Unknowingly, CC was right on the money. The fifth circle of Dante's Inferno is where the wrathful and slothful are sent for punishment. (I'm a prime candidate in both departments, alternating my spare afternoon hours between road rage and siestas.) Of course, that's not the only place that us lazy bums can end up. The other is Purgatorio.
Dante envisioned purgatory as an island of concentric terraces rising upwards out of the Southern Oceans. Each sin gets its own terrace, where the wicked endure various degrees of tortuous suffering in the name of spiritual growth. The punishments, ironically, fit the crimes, and therefore we find the Proud struggling to hold their shoulders up under the weight of huge boulders, the Gluttonous abstaining from food and drink... and the slothful, running in perpetuity to atone for their laziness on Earth.

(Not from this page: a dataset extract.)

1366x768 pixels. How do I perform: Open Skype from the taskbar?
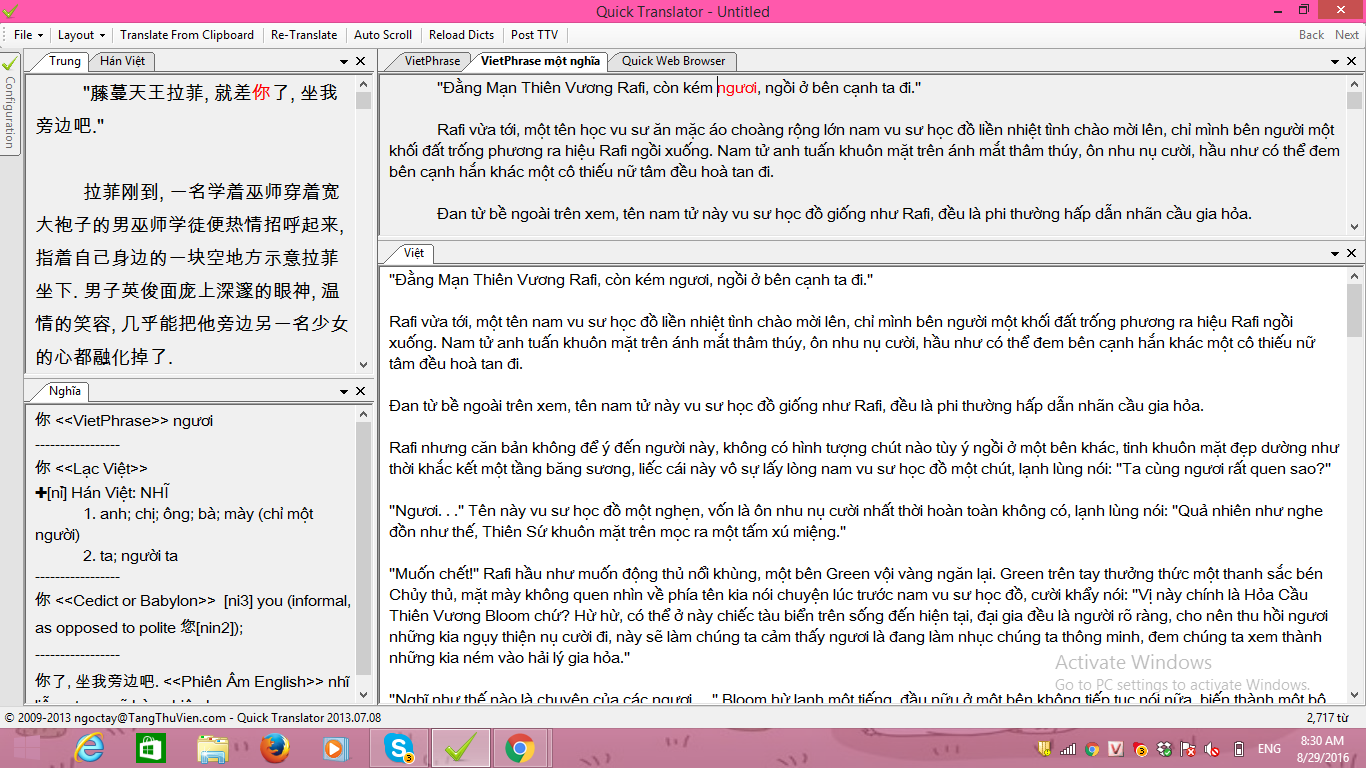[x=399, y=748]
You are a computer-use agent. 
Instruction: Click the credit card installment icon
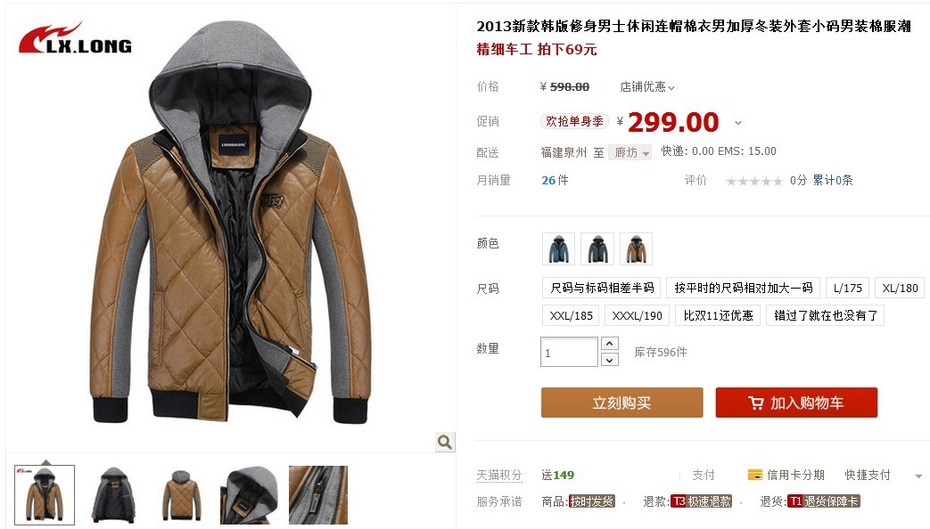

I was struck by the comparison. Rather than being Hell, moving house is basically a form of Purgatory on Earth, where we are forced to confront our months or years of slothful housekeeping and haphazard storage. Thus, for over a month, Clever Partner and I were constantly running to atone for our sins. We marvelled with the hindsight of a soul in Purgatory - didn't we know that the oven should have been cleaned every six months? Could we not have forseen the problems inherent in simply shoving unwanted items out of the way to the top of bookshelves or underneath tables? Should we not have realised that our failure to properly clean out five years' worth of accumulated junk from various expat flatmates would result in a mountain of detritus that would take the council three collections to dispose of?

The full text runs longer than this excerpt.